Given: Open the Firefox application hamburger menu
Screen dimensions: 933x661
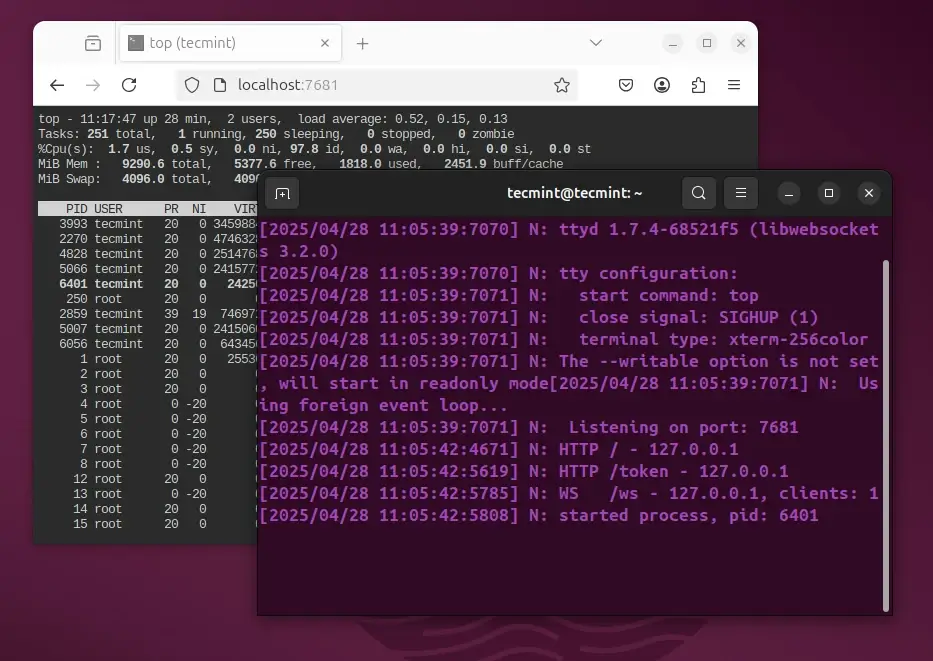Looking at the screenshot, I should [x=734, y=85].
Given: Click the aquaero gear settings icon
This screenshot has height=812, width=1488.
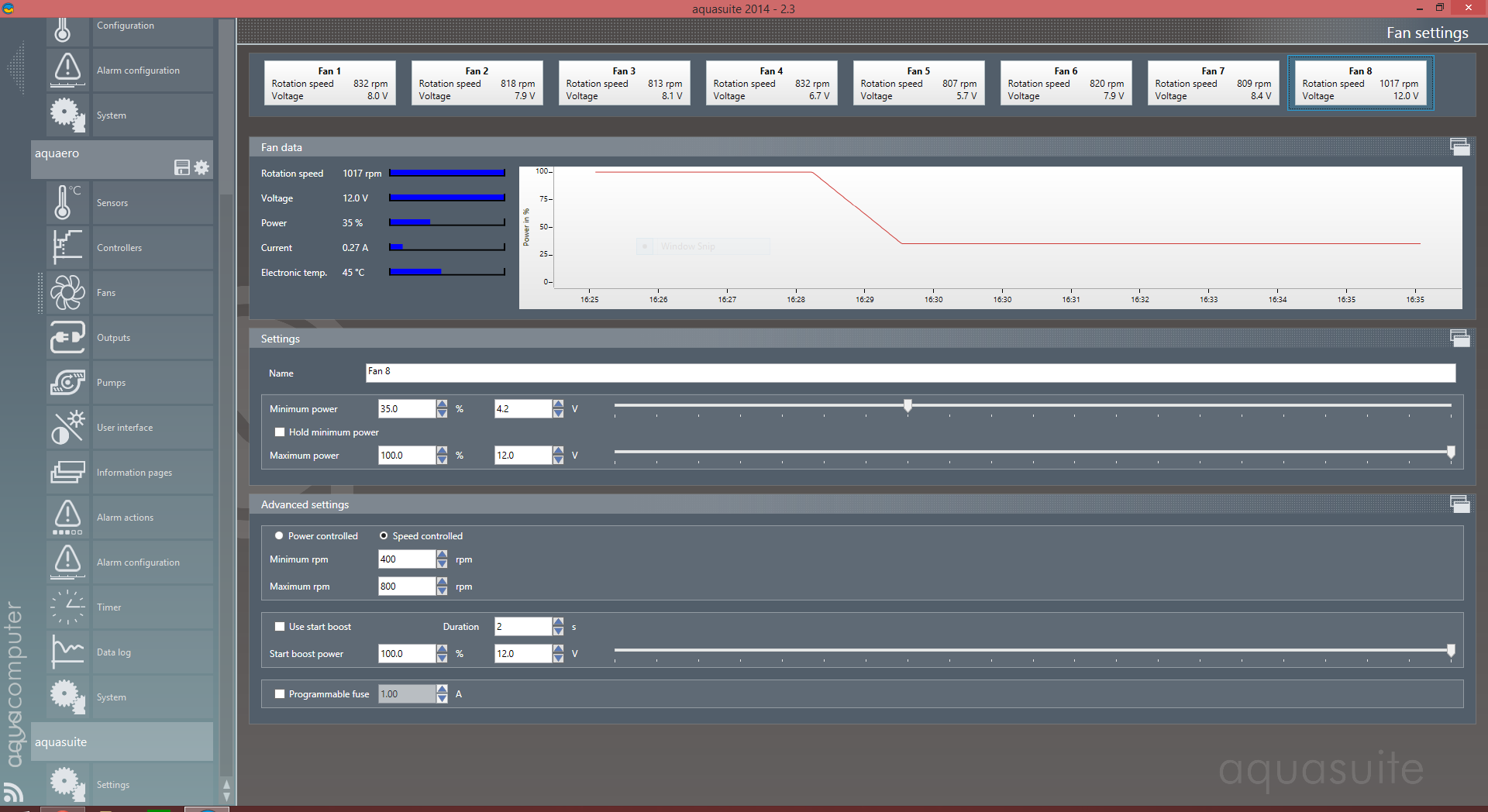Looking at the screenshot, I should pyautogui.click(x=202, y=167).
■ ■ ■ ■
▸ INSTRUCTIONS TO FOLLOW
The answer is the whole listing retyped exactly, with pictures omitted.

▸ YOUR SOLUTION
Given: Open the Firefox application hamburger menu
Screen dimensions: 933x661
Looking at the screenshot, I should [x=734, y=85].
Given: Click the aquaero gear settings icon
This screenshot has height=812, width=1488.
Looking at the screenshot, I should pyautogui.click(x=202, y=167).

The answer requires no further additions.